In general, you cannot do what you want in portable C11 (read n1570), as explained by others: function names are a compile-time thing and are unknown at execution time. The C programming language doesn't have reflection and/or introspection. BTW, a function might even "disappear" during optimized compilation (so don't "practically" exist at runtime, but your program behaves as-if that function exists), in the sense that it has been inlined or removed from the executable. However, C has function pointers (whose type describes the signature of the indirectly called function); practically speaking, they point to machine code.
But if you code an application program on an x86-64 computer running e.g. Linux, you might sometimes have some workarounds, using some "dirty" tricks, specific to that operating system and instruction set architecture:
given some string like "functionOne"
(practically, of type const char*
), you could get a function pointer to it (e.g. the functionOne
, provided it has extern linkage) -thru dynamic linking facilities- using dlopen(3) with a NULL
path, then dlsym(3). BTW the reverse mapping (from addresses to names) is available thru dladdr(3).

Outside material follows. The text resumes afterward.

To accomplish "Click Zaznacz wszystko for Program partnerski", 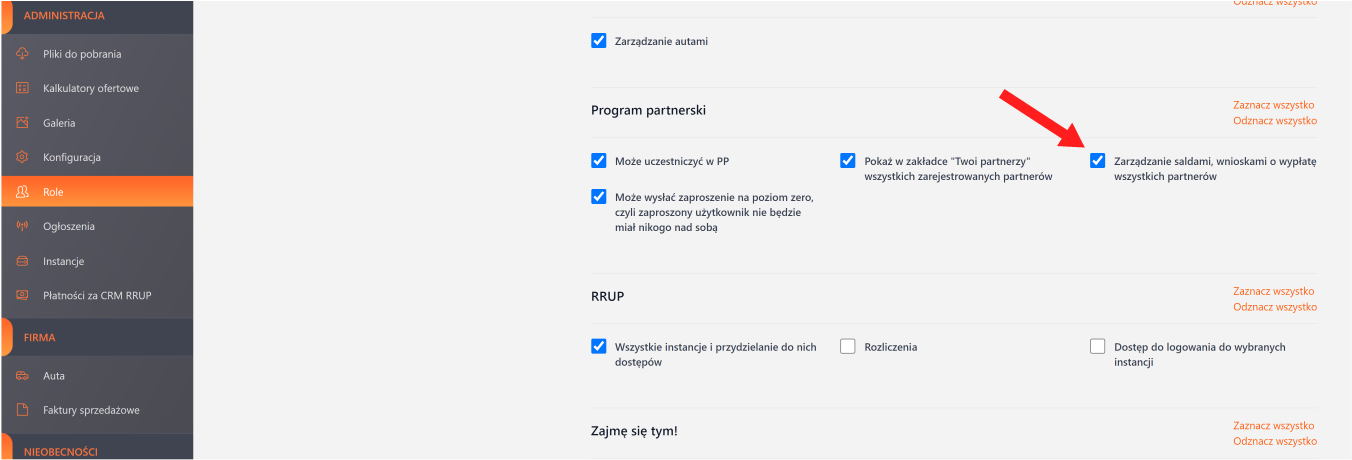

given a function pointer (or actually any valid address in your virtual address space pointing inside some executable code segment), you could call it indirectly if the signature of that function is known at compile time (it is given in the type of that function pointer).
if you want to call an arbitrary function with arbitrary signature and arbitrary arguments only known at run-time, you might use the libffi. It knows the ABI of your system.
a possible trick is also to emit some temporary file /tmp/emittedcode.c
containing C code (at runtime), fork a compilation process into a temporary plugin (e.g. gcc -Wall -O -shared -fPIC/tmp/emittedcode.c -o /tmp/emittedplugin.so
), and dynamically load that temporary plugin /tmp/emittedplugin.so
with dlopen(3). Be sure to clean the mess (e.g. remove all temporary files, perhaps using atexit(3)) at program termination.
perhaps you want to generate some machine code at runtime; then consider also some JIT compiling library such as GCCJIT, LLVM, libjit, asmjit.
If your PC is not running Linux, you might find equivalent stuff for your OS and computer. Read Operating Systems: Three Easy Pieces to learn more about OSes in general. Read the documentation of your particular OS (for Linux, read first the ALP or some newer book on Linux programming, then intro(2), syscalls(2), elf(5) and related pages).
BTW, if you just want to call functions from your program (from names in some input file), you might instead build at initialization some hash table (or map, perhaps a red-black tree) associating function names to function pointers, like suggested in this other answer.
Maybe you want some homoiconic programming language having some eval
primitive. Look into Common Lisp. Be aware of SBCL, it is compiling into dynamically generated machine code at most REPL interactions.
Maybe you are writing some interpreter (that is often more difficult and time consuming than you think, read the Dragon Book). Consider perhaps embedding and using an existing one, such as Guile or Lua.